Earlier, I had to rely on taking a full screenshot to capture the moments of a FaceTime video call. However, with iOS 11 and later, you can now take a Live Photo during a FaceTime call, which impressively captures the audio too. It is quick, easy, and fun. If you are also wondering how to get Live Photos from FaceTime on iPhone, here are the steps to do that.
Note: The feature is limited to certain countries and regions.
- How to enable Live Photos in FaceTime on iPhone and iPad
- How to capture a Live Photo in FaceTime video call on iPhone
- Where are FaceTime photos stored on iPhone?
- What to do if FaceTime Live Photo is greyed out on iPhone?
How to enable Live Photos in FaceTime on iPhone and iPad
By default, this feature is enabled when you turn on FaceTime. But if you are someone who explores and tweaks settings, you might have turned it off someday. So, before moving forward, let us take thirty seconds to ensure everything is smooth.

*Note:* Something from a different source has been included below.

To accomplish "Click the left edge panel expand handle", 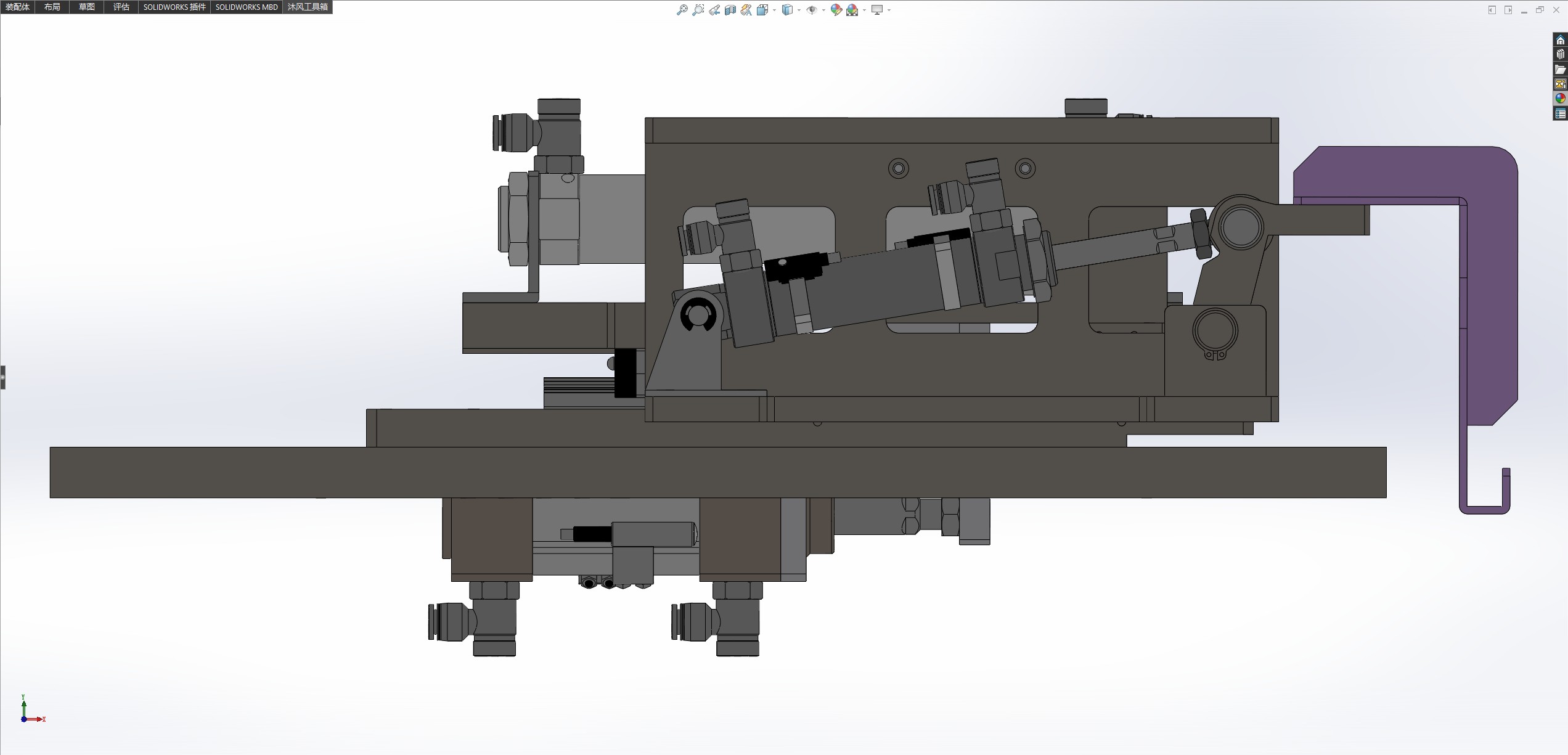I will pos(2,377).
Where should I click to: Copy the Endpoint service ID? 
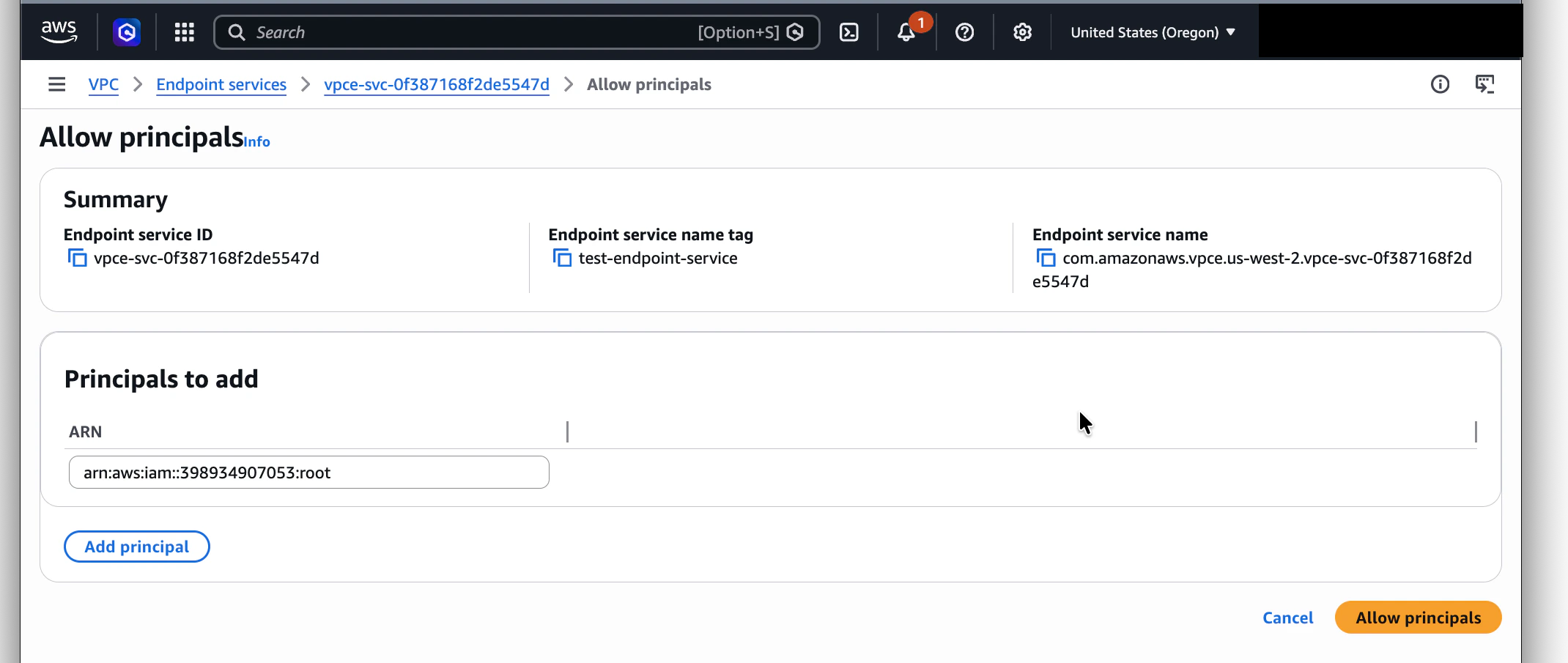(x=77, y=258)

- Open iPhone Settings, scroll down and tap FaceTime.
- Make sure the switch next to FaceTime Live Photos is green.
- Important: For capturing Live Photos on FaceTime, the other person also must enable this option.
How to capture a Live Photo in FaceTime video call on iPhone
- On a FaceTime call with a single person, tap the white, round shutter button from the lower left.

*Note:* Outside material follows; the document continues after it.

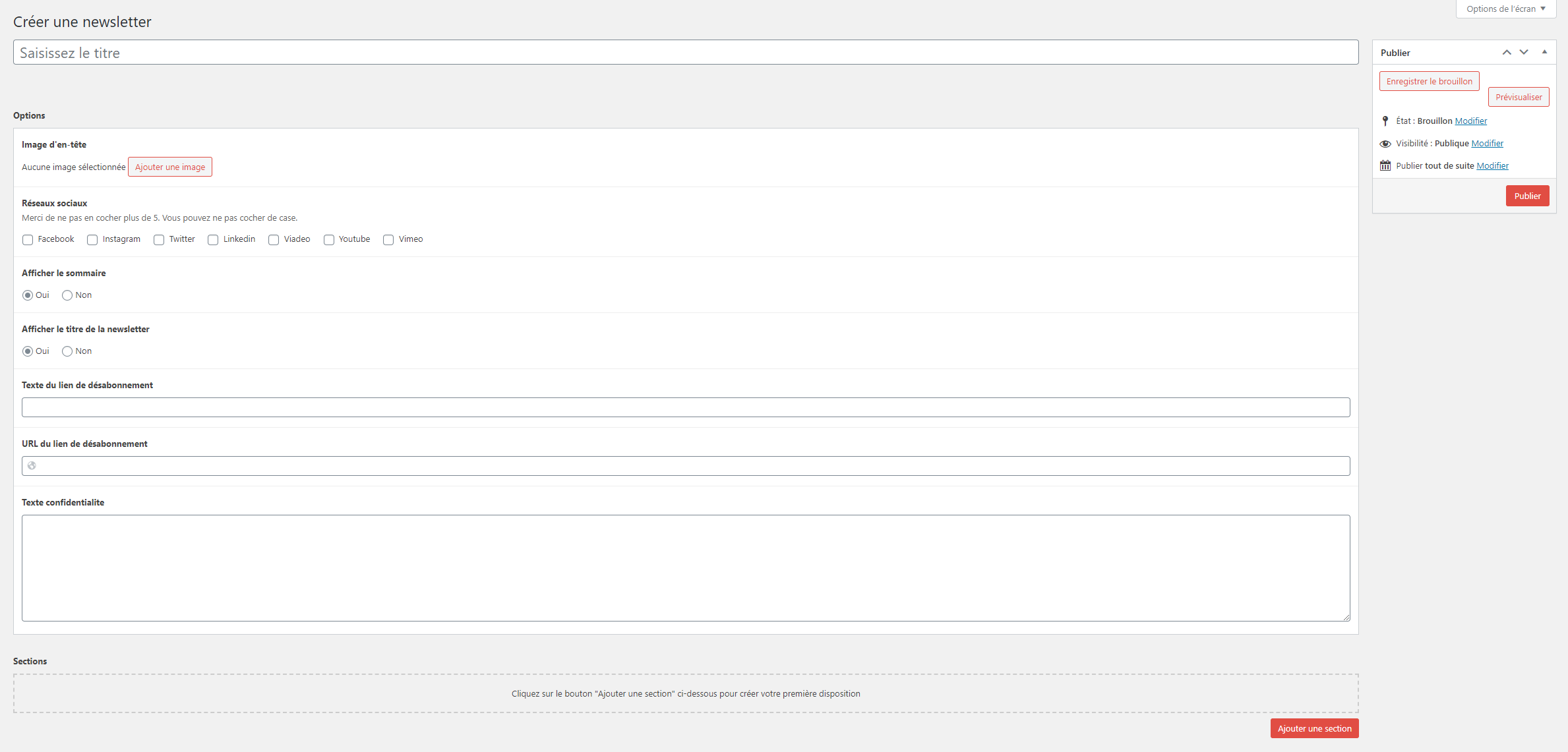Enable the Youtube social network checkbox
1568x752 pixels.
329,240
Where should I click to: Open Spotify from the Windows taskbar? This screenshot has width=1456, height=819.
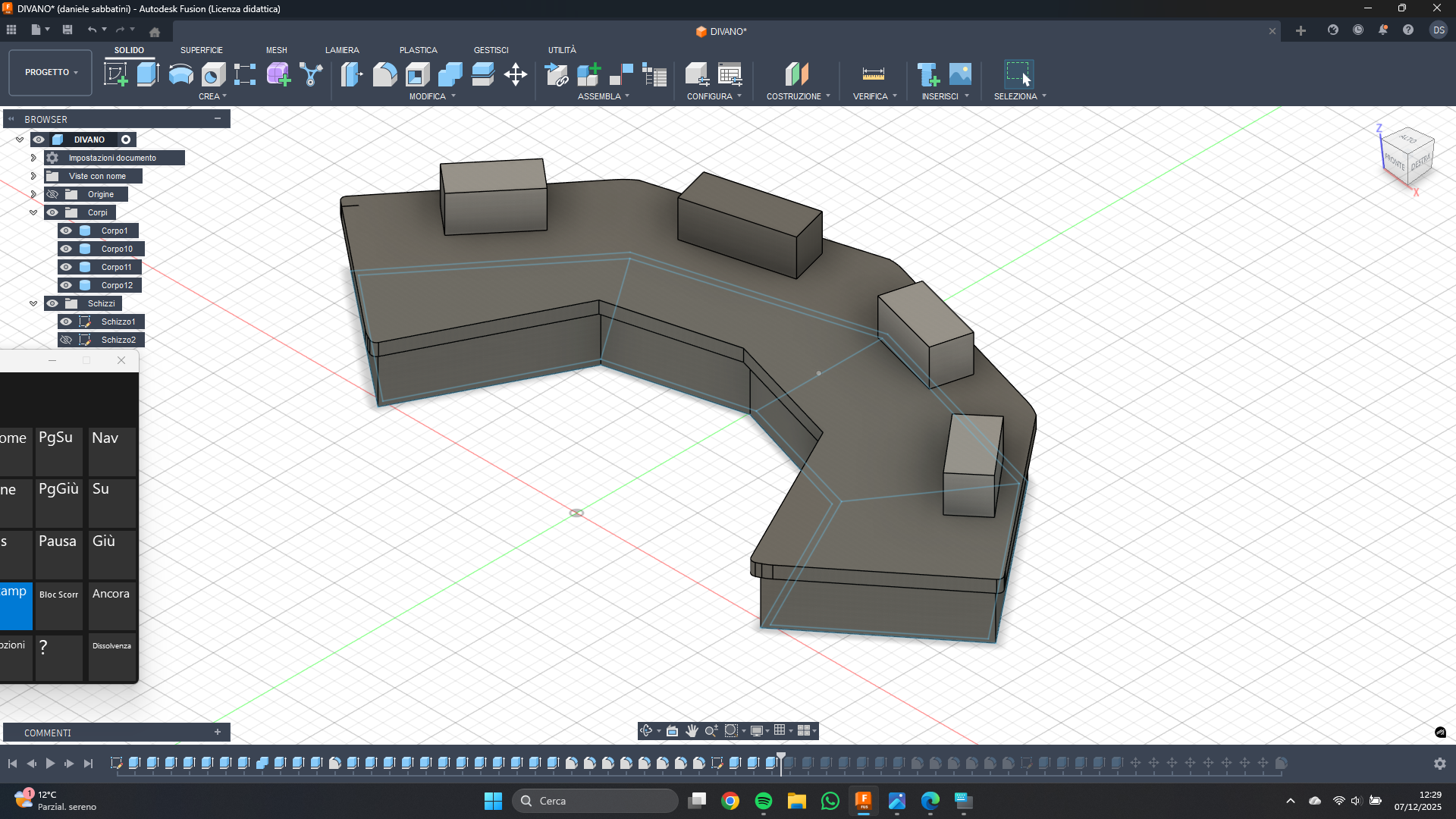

- If you are on a group FaceTime call, tap the person’s tile. Next, tap the two outwards arrow icon, and finally, tap the white shutter button.
Important: When you click a Live Photo, the other person is notified of the same. And if they click a Live Photo, you would be notified of it. It says name/number/email took a FaceTime photo. (see the image below)
Where are FaceTime photos stored on iPhone?
Since these are Live Photos, they are saved at their usual place, inside the iPhone Photos app.
To see all your saved Live Photos from FaceTime, open the Photos app and make sure you are in the Albums tab. Next, scroll down, and from under Media Types, tap Live Photos.
What to do if FaceTime Live Photo is grayed out on iPhone?
- Make sure the feature is turned on
- Ensure the device is compatible
- Update software
- Restart the devices
- Turn off and turn on FaceTime
Make sure the feature is turned on
If you or the person on the other side are unable to click Live Photos on a FaceTime call, it may be because one of you has turned off this feature. So follow the above steps and make sure it is enabled for both parties.
Ensure the device is compatible
Live Photos first came with iPhone 6s and 6s Plus. If you or the person on the other end uses an older iPhone, it won’t work. Similarly, if the Mac isn’t running macOS High Sierra or later, FaceTime Live Photos may be grayed out.
One of the reasons for a grayed-out FaceTime call photo could be that one or both of you are on an old iOS version. It is improbable because this feature has been around for four years now, and the supporting iPhone must have been updated at least once in four years. However, if not, update your iPhone and ask the other person to update as well.
Restart the devices
At times, some glitches might prevent FaceTime Live Photos. To fix this, restart the iPhones or Mac that are used for the video call.
Turn off and turn on FaceTime
Finally, if nothing helps, open Settings → FaceTime → turn it off. Restart your iPhone and follow the same steps to turn it back on. If the problem persists, ask the other person to follow this fix. It would also help to make sure your FaceTime is working correctly.
This is how you can click FaceTime Live Photos on your iPhone and iPad. I hope the post was helpful. If you do not want someone taking your close-ups, follow the same steps to disable FaceTime Live Photos. Though, if they want to, they can take a screenshot (and you won’t even be notified of it 😛)
Extra info: Are you a Mac user? Open FaceTime → FaceTime at the top menu bar → Preferences → check the box for Allow Live Photos to be captured during Video calls.